» WORK TASK
Would you give back exactly the lines from the line with "1232x971 pixels. How" through the end of the entries below, both included, but none of the pictures?

^^^^^^^^

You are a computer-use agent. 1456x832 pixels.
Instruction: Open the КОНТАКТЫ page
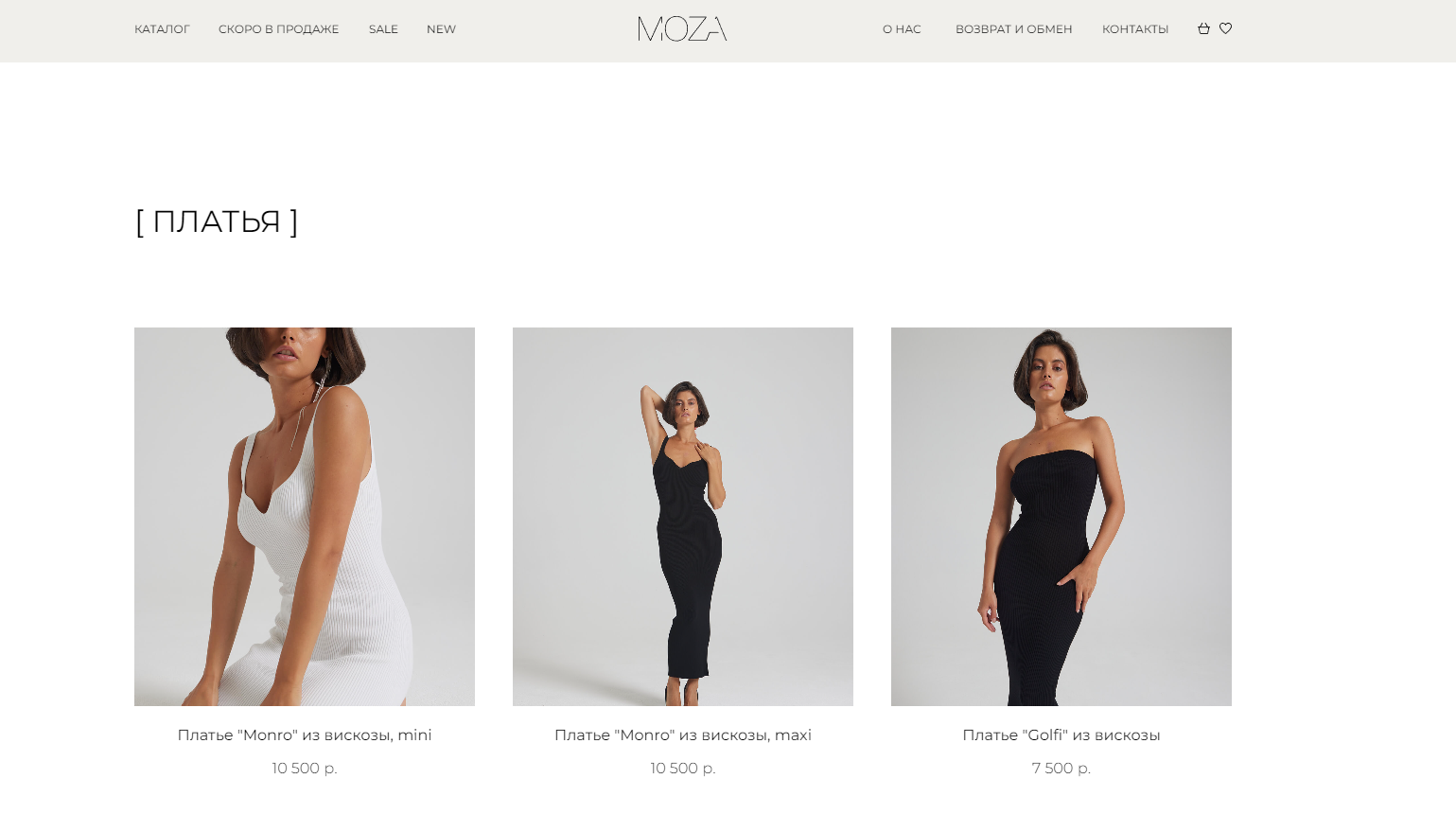1135,29
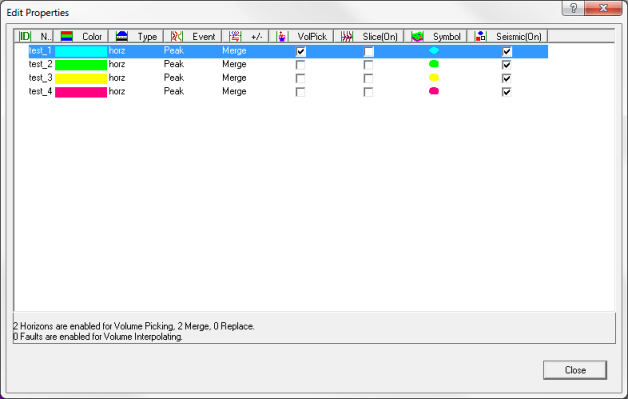Uncheck VolPick checkbox for test_1
Viewport: 628px width, 399px height.
[x=300, y=51]
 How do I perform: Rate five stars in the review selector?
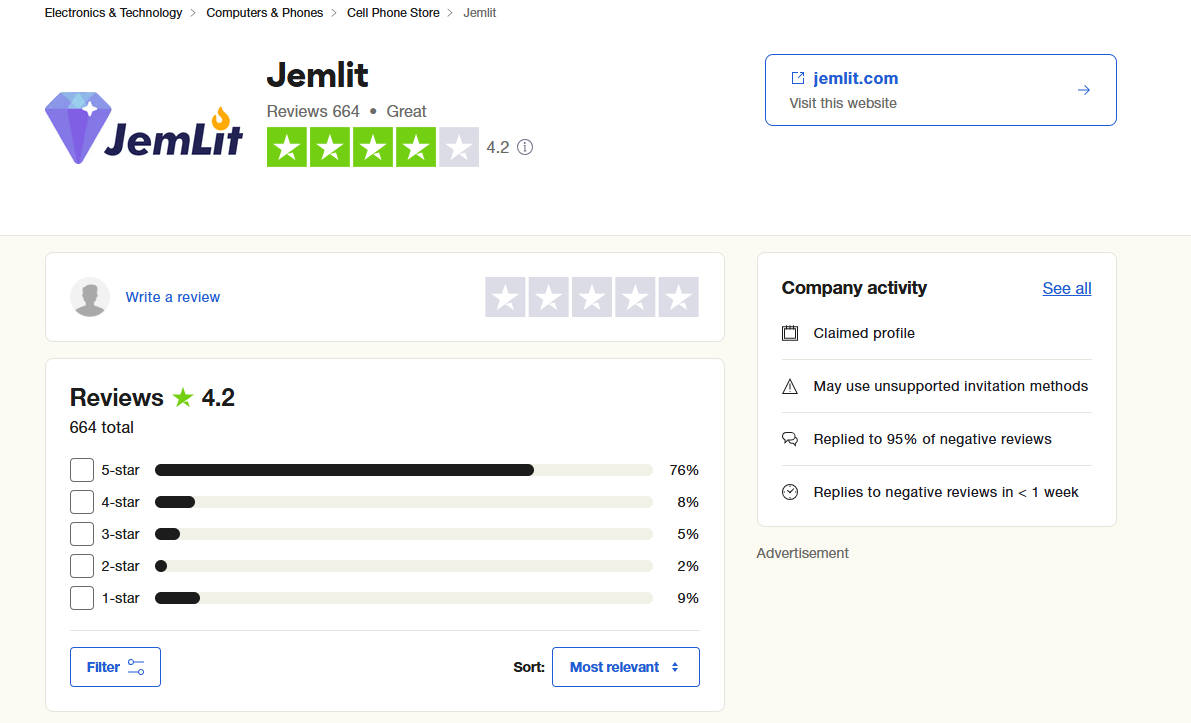(x=678, y=297)
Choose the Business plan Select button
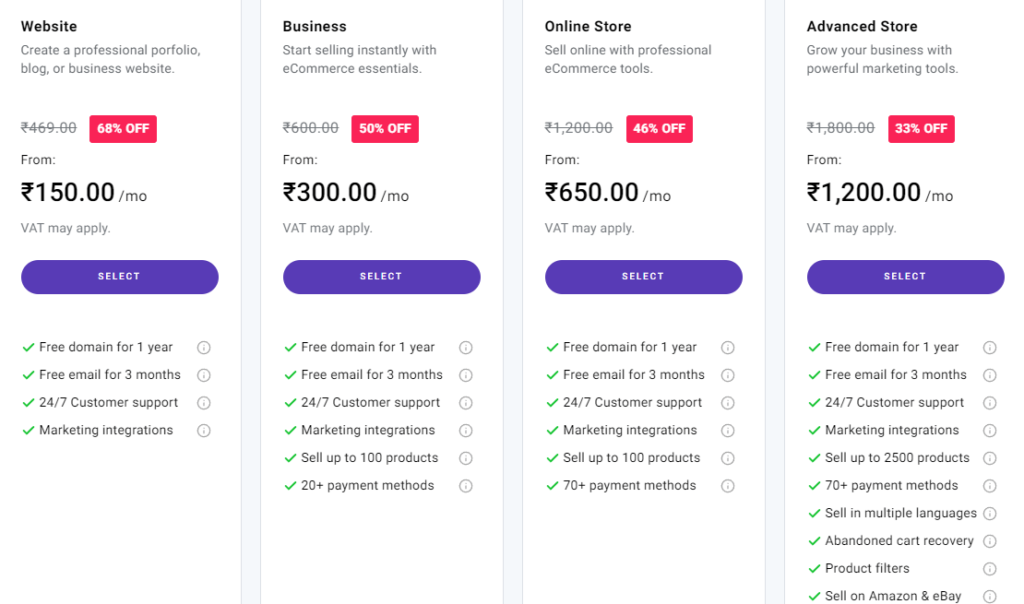 [381, 277]
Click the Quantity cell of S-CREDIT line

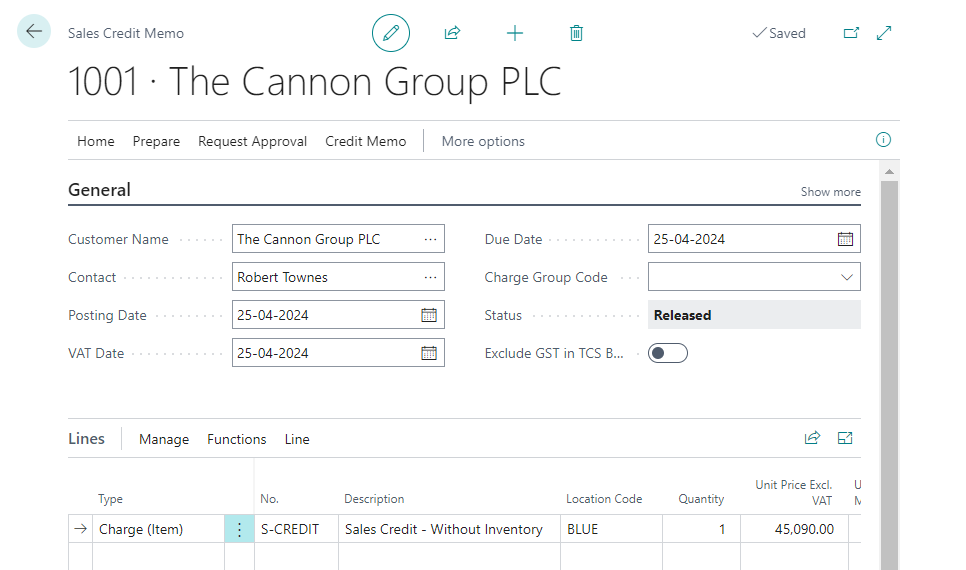click(x=700, y=529)
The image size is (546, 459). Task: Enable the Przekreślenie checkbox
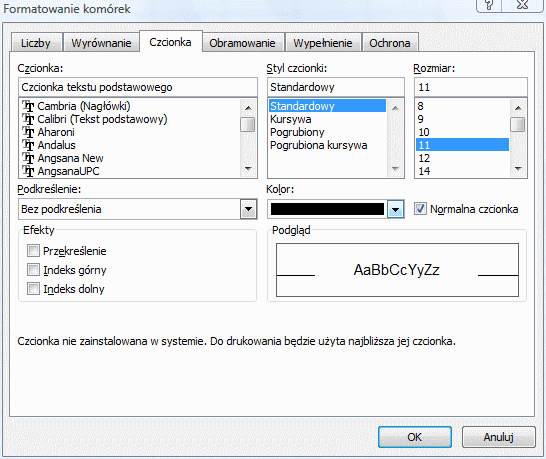point(33,251)
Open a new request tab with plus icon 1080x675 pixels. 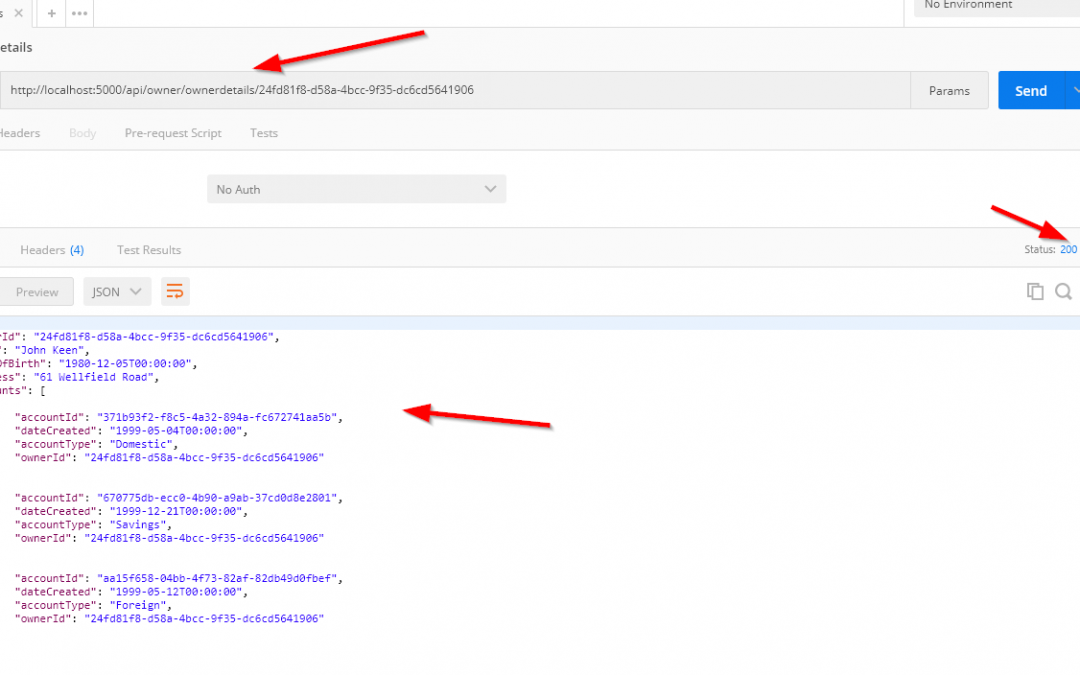point(52,14)
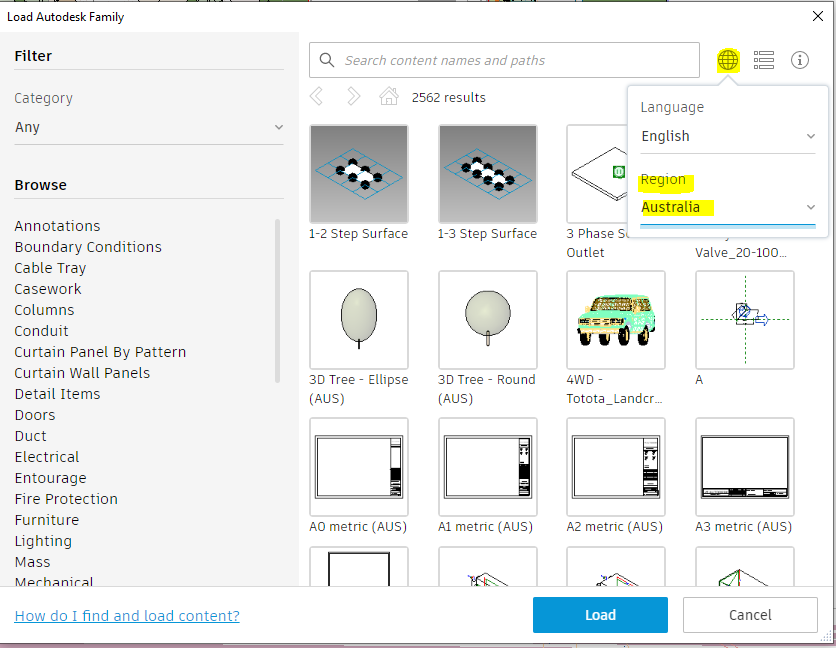Open the Region dropdown showing Australia
Viewport: 836px width, 648px height.
tap(726, 207)
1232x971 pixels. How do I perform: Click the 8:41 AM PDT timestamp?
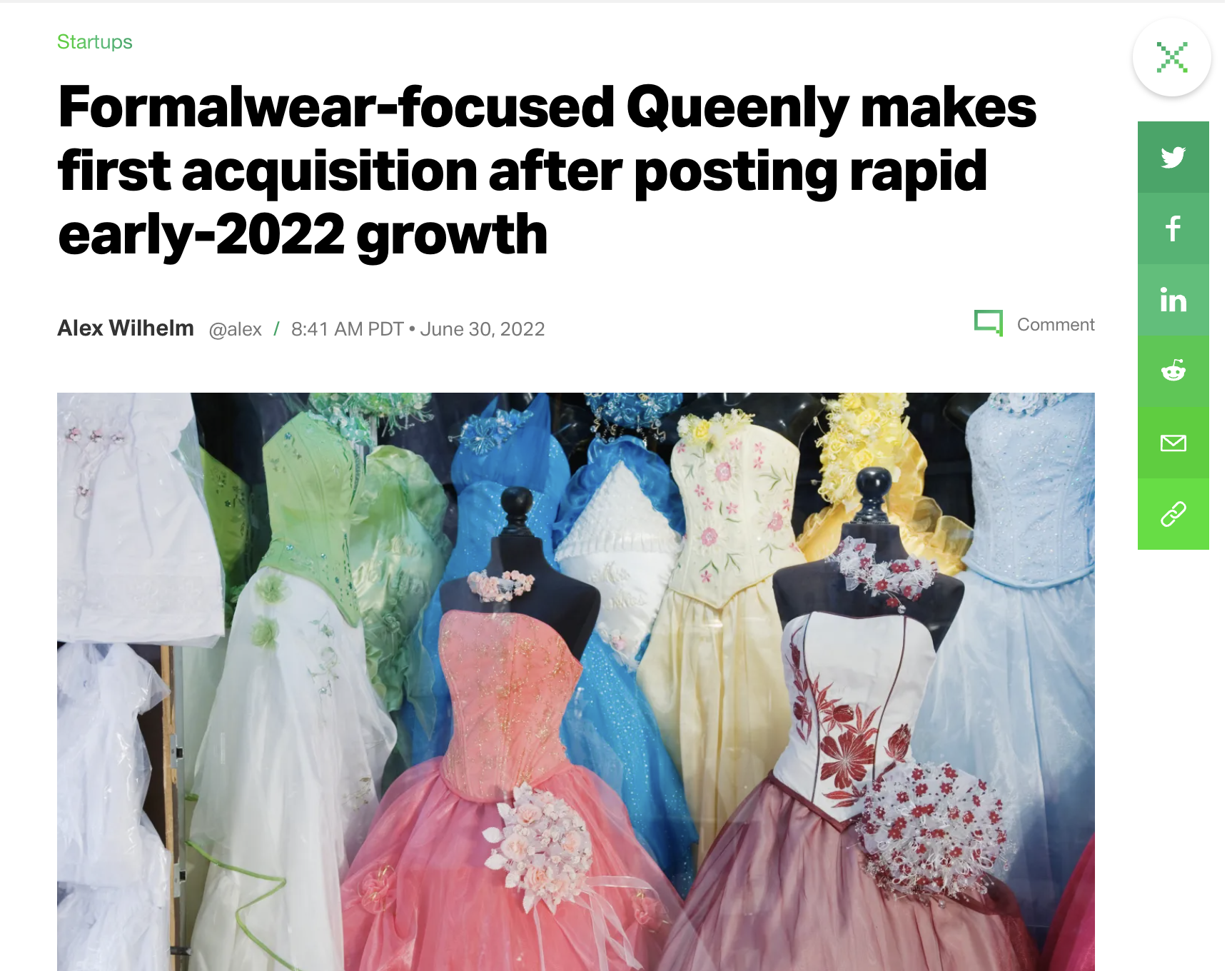coord(347,329)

^^^^^^^^

» SOLUTION TO THIS TASK
1232x971 pixels. How do I perform: Click the 8:41 AM PDT timestamp?
coord(347,329)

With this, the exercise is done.